STATED PROBLEM » Can you print all of the items below verbatim, line for line, with nothing added or left out?

>> START INPUT

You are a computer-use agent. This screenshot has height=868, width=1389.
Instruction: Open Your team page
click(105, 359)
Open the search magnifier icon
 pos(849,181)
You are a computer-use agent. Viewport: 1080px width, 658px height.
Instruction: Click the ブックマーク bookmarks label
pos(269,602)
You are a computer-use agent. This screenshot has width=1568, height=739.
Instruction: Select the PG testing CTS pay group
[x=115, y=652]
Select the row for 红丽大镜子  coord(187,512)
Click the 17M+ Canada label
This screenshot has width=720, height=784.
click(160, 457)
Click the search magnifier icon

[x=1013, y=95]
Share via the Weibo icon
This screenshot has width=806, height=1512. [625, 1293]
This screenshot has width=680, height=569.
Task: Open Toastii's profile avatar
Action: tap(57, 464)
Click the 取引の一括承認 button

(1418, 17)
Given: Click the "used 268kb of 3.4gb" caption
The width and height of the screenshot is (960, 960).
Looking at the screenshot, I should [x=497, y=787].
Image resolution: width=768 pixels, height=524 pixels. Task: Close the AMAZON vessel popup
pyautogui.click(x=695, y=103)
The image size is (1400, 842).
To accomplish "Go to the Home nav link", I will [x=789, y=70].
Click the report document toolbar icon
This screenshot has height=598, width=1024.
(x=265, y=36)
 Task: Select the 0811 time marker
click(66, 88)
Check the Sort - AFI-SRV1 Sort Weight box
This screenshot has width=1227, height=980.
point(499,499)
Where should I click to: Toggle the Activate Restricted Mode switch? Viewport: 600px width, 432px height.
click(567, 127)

>> END INPUT

THE RESPONSE »
You are a computer-use agent. This screenshot has height=868, width=1389.
Instruction: Open Your team page
click(105, 359)
Open the search magnifier icon
 pos(849,181)
You are a computer-use agent. Viewport: 1080px width, 658px height.
Instruction: Click the ブックマーク bookmarks label
pos(269,602)
You are a computer-use agent. This screenshot has width=1568, height=739.
Instruction: Select the PG testing CTS pay group
[x=115, y=652]
Select the row for 红丽大镜子  coord(187,512)
Click the 17M+ Canada label
This screenshot has width=720, height=784.
click(160, 457)
Click the search magnifier icon

[x=1013, y=95]
Share via the Weibo icon
This screenshot has width=806, height=1512. [625, 1293]
This screenshot has width=680, height=569.
Task: Open Toastii's profile avatar
Action: tap(57, 464)
Click the 取引の一括承認 button

(1418, 17)
Given: Click the "used 268kb of 3.4gb" caption
The width and height of the screenshot is (960, 960).
Looking at the screenshot, I should [x=497, y=787].
Image resolution: width=768 pixels, height=524 pixels. Task: Close the AMAZON vessel popup
pyautogui.click(x=695, y=103)
The image size is (1400, 842).
To accomplish "Go to the Home nav link", I will [x=789, y=70].
Click the report document toolbar icon
This screenshot has height=598, width=1024.
(x=265, y=36)
 Task: Select the 0811 time marker
click(66, 88)
Check the Sort - AFI-SRV1 Sort Weight box
This screenshot has width=1227, height=980.
point(499,499)
Where should I click to: Toggle the Activate Restricted Mode switch? Viewport: 600px width, 432px height.
click(567, 127)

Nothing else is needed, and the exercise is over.